Patriarch Raphaël Bedros XXI Minassian. / Screenshot from MECC – The Middle East Council of Churches YouTube channel.
London, England, May 27, 2022 / 03:00 am (CNA).
Patriarch Raphaël Bedros XXI Minassian is the new representative of Catholics at the Middle East Council of Churches.
The Armenian Catholic leader was elected to represent “the Catholic family” at the closing session of the council’s general assembly, held on May 16-20 in Wadi El-Natrun, northern Egypt.
He succeeds Patriarch Louis Raphaël I Sako, the leader of the Chaldean Catholic Church, reported ACI Mena, CNA’s Arabic-language news partner.
The Middle East Council of Churches was founded in 1974 to bring together the region’s Evangelical, Oriental Orthodox, and Greek Orthodox Christians. Catholics joined the body in 1990. The council has four presidents, each representing one of its four constituent communions.
Patriarch Minassian, 75, became the 21st Catholicos-Patriarch of Cilicia of Armenian Catholics in September 2021.
He succeeded Patriarch Gregory Peter XX Ghabroyan, who died in May 2021 at the age of 86.
The Armenian Catholic Church is one of 23 Eastern Catholic Churches in full communion with Rome.
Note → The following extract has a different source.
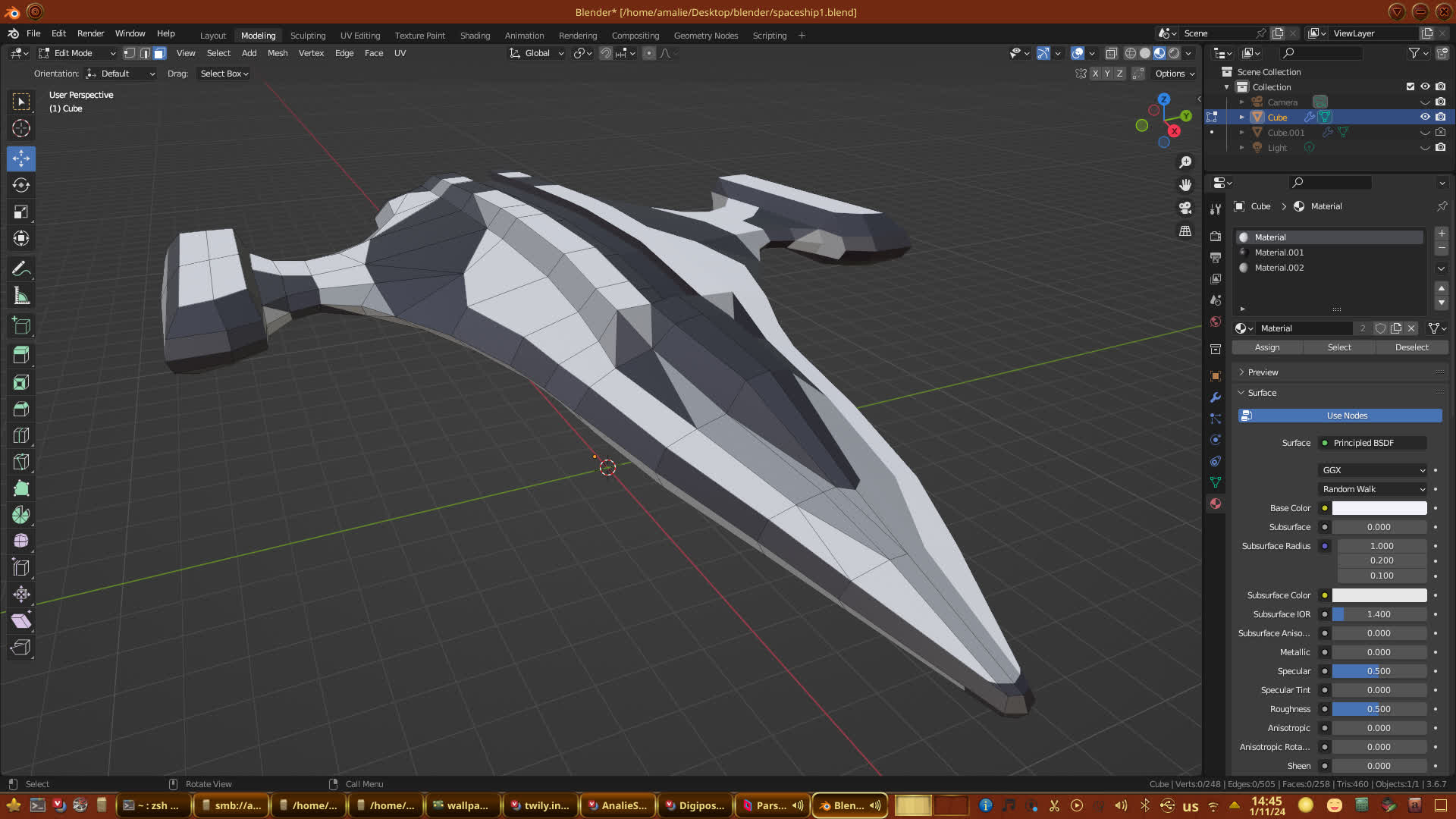The height and width of the screenshot is (819, 1456).
Task: Activate the Knife tool
Action: pos(21,462)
It has more than 700,000 members worldwide.
Before his election as patriarch, Minassian served as the bishop of Armenian Catholics in Eastern Europe since 2011.
He was born to an Armenian family in Lebanon on Oct. 24, 1946. He was ordained in 1973 in Beirut as a priest of the Patriarchal Congregation of Bzommar, an Armenian Catholic religious congregation of priests founded in 1750.
From 1990 to 2006, he served as a pastor in California, where he helped to create a foundation supporting humanitarian projects in Armenia. He also initiated the construction of St. Gregory the Illuminator Armenian Catholic Church in Glendale.
In 2005, he was appointed leader of the Armenian Catholic Patriarchal Exarchate of Jerusalem and Amman. In 2009, he established perpetual Eucharistic adoration at the church marking the Fourth Station of the Way of the Cross on the Via Dolorosa in Jerusalem.
In a statement at the end of their general assembly, members of the Middle East Council of Churches said that they were praying “for the stability of the Middle East, the end of wars and conflicts, the lifting of the epidemic and inflation, and the establishment of security and peace in the East and the world, so that everyone may explore the path of peace.”